Opinion
January 23, 1940.
Cohen, Cole, Weiss Wharton [ Sidney A. Wolff of counsel], for the plaintiffs.
Edwin P. Kilroe [ Julian J. Abeles and Arnold J. Bernstein of counsel], for the defendant.
Having materially participated in reawakening interest in a climacteric period of American history by an intriguing dramatization of the formative period of the life of America's great and immortal martyr, plaintiffs contend that defendant is guilty of unfair competition in producing and displaying a motion picture depicting the same period and events of Lincoln's life. While admitting that the Great Emancipator is a historic character whose life and its incidents are public property, plaintiffs insist that having dispelled seeming apathy and caused a recrudescence of lively interest in America's titan of unselfishness and humanity, they should not be denied the reward of their efforts and that the defendant particularly should not share therein, having previously through its officer in charge of production declared the belief that the American public had lost interest in Lincoln, that his name no longer was a magnet of enthusiasm and that his sacrifices, his inspired judgment and monumental accomplishments had been consigned to the cobwebbed hall of passing events.

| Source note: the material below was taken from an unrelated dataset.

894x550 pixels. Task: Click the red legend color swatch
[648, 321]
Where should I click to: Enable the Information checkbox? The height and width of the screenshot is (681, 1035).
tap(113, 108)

At the outset it is to be clearly understood that this issue involves no question of copyright or plagiarism but must be strictly confined to the question of unfair competition. Countless decisions defining unfair competition preclude any favorable consideration for plaintiffs' claim. Since the source of their material belongs to public domain, no exclusive right to the use thereof can be acquired even though they were the first to discover its value as a medium to awaken public interest. The use of such material is absolute in the public and no one can be excluded even though by use thereof actual competition is incurred with the pioneer in the particular realm of history or literature. As was held in Fendler v. Morosco ( 253 N.Y. 281), the use of historic facts and common story creates no exclusive right in them. In Echevarria v. Warner Bros. Pictures, Inc. ( 12 F. Supp. 632, 638), we read: "One cannot build a story around a historical incident and then claim exclusive right to the use of the incident. If originality can be claimed in opposing Aguinaldo to Funston, as the plaintiff claimed in open court, then all the novels, short stories, and dramas written about the Civil war, opposing Grant and Lee, might never have been written after the first one because the author of the first one could have claimed exclusive right to the product." To the same effect an endless stream of authorities can be cited leading to the conclusion that history and its dominant personalities are public and not private property.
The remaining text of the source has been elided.